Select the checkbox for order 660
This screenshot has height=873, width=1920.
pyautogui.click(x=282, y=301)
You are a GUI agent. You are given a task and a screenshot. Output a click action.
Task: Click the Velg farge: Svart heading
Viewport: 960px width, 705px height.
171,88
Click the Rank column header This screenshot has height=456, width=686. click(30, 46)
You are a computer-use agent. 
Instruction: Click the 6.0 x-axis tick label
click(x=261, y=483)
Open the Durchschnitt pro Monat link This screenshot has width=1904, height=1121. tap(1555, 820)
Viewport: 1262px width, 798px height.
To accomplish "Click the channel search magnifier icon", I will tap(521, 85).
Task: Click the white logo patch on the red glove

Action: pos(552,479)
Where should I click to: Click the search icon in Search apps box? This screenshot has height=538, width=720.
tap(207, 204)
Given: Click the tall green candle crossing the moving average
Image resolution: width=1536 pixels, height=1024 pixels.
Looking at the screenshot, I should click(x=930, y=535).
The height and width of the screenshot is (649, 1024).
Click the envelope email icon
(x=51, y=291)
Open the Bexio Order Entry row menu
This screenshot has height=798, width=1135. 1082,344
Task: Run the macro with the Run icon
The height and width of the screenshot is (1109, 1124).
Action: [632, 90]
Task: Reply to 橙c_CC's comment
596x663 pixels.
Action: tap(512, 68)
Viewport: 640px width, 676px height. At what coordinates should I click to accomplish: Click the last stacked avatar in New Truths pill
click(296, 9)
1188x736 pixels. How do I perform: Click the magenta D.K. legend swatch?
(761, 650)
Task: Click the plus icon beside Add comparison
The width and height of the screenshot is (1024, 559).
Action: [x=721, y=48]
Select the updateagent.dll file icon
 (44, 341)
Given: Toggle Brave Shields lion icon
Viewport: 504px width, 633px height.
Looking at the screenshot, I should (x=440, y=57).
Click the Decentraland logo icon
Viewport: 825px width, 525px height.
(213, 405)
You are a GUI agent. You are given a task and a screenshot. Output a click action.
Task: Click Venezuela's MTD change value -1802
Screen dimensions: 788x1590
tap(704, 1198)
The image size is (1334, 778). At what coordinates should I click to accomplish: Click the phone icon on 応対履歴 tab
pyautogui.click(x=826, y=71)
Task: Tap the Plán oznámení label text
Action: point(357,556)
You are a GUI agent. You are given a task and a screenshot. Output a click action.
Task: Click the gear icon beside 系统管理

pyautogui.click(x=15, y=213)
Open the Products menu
• • •
What you should do:
Set down exactly, and only, the lines from the one with "The image size" to the final line of the data.

Output for this task:
The image size is (1334, 778). At what coordinates should I click to accomplish: Click the phone icon on 応対履歴 tab
pyautogui.click(x=826, y=71)
Task: Tap the Plán oznámení label text
Action: point(357,556)
You are a GUI agent. You are given a task and a screenshot. Output a click action.
Task: Click the gear icon beside 系统管理

pyautogui.click(x=15, y=213)
Open the Products menu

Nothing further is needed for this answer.